■ Collection entries:
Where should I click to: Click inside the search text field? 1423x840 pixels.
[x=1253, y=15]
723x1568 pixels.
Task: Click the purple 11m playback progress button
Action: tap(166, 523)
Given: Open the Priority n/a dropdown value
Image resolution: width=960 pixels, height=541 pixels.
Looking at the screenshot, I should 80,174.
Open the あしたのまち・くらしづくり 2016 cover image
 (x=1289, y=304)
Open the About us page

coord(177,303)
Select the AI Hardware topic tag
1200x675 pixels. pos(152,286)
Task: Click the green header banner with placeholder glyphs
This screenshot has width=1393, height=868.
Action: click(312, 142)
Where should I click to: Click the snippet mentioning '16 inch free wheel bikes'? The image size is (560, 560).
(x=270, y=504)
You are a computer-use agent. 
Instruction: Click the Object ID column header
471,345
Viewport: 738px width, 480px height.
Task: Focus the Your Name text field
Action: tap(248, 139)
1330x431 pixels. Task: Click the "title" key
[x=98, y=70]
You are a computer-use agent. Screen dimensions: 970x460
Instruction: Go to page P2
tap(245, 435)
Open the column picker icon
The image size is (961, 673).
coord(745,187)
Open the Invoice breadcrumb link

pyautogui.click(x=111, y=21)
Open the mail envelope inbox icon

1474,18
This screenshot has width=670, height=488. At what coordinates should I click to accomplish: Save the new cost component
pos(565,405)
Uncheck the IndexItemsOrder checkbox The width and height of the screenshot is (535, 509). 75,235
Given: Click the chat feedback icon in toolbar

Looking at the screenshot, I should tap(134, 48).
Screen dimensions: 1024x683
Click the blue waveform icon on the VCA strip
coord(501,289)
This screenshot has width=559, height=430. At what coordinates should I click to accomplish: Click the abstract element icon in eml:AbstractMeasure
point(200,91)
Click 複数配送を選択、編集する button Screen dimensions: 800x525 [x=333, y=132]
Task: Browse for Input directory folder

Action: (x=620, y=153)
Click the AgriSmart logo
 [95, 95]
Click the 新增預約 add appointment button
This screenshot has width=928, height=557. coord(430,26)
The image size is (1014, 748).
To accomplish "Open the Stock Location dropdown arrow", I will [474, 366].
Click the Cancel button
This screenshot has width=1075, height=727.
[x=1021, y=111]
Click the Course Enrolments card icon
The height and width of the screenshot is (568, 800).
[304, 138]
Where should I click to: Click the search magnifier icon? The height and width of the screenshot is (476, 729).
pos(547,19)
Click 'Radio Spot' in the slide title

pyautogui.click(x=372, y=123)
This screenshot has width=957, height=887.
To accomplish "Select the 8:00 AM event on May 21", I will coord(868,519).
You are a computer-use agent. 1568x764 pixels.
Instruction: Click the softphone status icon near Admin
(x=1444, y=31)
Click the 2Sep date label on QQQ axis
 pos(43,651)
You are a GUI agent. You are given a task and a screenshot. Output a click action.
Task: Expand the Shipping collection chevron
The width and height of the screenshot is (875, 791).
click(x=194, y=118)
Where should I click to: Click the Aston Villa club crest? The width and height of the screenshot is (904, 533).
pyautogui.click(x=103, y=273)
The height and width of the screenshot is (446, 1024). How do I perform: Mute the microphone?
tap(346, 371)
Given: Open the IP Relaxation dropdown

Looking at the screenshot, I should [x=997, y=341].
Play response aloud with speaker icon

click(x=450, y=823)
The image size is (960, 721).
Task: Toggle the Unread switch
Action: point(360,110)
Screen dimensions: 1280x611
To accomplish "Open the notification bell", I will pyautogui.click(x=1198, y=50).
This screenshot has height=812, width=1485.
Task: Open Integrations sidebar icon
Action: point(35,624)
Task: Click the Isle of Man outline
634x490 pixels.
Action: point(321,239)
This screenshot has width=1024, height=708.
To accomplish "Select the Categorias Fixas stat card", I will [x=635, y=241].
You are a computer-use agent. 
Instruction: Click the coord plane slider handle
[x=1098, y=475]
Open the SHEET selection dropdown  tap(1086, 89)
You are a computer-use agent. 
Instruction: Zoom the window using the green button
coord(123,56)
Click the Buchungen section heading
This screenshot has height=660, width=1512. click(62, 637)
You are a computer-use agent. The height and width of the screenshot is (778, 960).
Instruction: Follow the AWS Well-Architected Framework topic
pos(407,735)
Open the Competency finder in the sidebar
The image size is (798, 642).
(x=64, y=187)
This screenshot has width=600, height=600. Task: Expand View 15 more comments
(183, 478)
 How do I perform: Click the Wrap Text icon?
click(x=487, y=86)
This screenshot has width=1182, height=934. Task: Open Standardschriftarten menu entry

■ HOW TO COMPLETE THIS TASK:
Only one stretch of the entries above is wanted: the lines from the one containing "Play response aloud with speaker icon" through the one containing "This screenshot has width=1024, height=708.". Please reproduce it exactly.

■ FINISHED EXERCISE:
Play response aloud with speaker icon

click(x=450, y=823)
The image size is (960, 721).
Task: Toggle the Unread switch
Action: point(360,110)
Screen dimensions: 1280x611
To accomplish "Open the notification bell", I will pyautogui.click(x=1198, y=50).
This screenshot has height=812, width=1485.
Task: Open Integrations sidebar icon
Action: point(35,624)
Task: Click the Isle of Man outline
634x490 pixels.
Action: point(321,239)
This screenshot has width=1024, height=708.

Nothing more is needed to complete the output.